Eduardo Levy assume relações institucionais da Oi

O vice-presidente de relações institucionais da Oi, Eduardo Levy, confirmou as informações que já haviam sido antecipadas por TELELETIME: a Oi está fora do leilão de 5G. "A empresa está em processo de venda de sua participação na operadora móvel de modo que não iremos participar do leilão", disse o executivo na reunião pública realizada pelo Grupo de Trabalho da Câmara que discute a implantação do 5G no Brasil. Ele respondia a um questionamento da deputada Perpétua Almeida (PCdoB/AC) sobre a posição das empresas em relação às obrigações previstas no edital, especificamente sobre a obrigatoriedade de adoção do Release 16.

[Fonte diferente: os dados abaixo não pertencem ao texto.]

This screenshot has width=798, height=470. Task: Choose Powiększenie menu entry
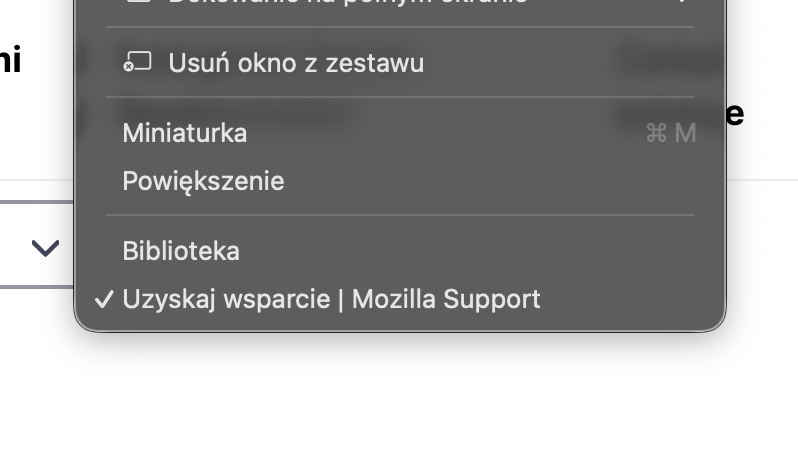400,181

Levy não entrou em detalhes sobre as razões que fazem a Oi não entrar no leilão, mas o que está por trás do impedimento de participação não é uma decisão empresarial, mas limitações regulatórias impostas no edital. Na faixa de 700 MHz, a Anatel está, pelo menos na redação atual, impedindo a participação de empresas que estejam em processo de transferência de controle societário, que é justamente o caso da Oi Móvel. E para todas as faixas, inclusive a de 3,5 GHz e de 26 GHz, a autorização de uso de espectro está vinculada à oferta do Serviço Móvel Pessoal (SMP), que a Oi não mais poderá prestar como parte do acordo de venda da Oi Móvel para as concorrentes TIM, Claro e Vivo. Hipoteticamente, a empresa ainda poderia participar se o leilão permitisse o uso das faixas para o serviço de banda larga fixa (SCM) sem a obrigação de manter o SMP. A redação atual do edital até prevê outros serviços, mas não é possível abrir mão do SMP.

Levy comentou ainda a posição da empresa em relação a outras obrigações. Segundo o executivo, a imposição de "outros instrumentos que não têm relação com o escopo do leilão" não trazem benefícios ao consumidor. "Em um leilão não-arrecadatório, obrigações que não tenham a ver com a ampliação de cobertura ou preços podem prejudicar o consumidor", diz ele, pois são compromissos que apenas oneram os serviços. "Entendemos que um leilão não-arrecadatórios deve trazer benefícios apenas ao consumidor.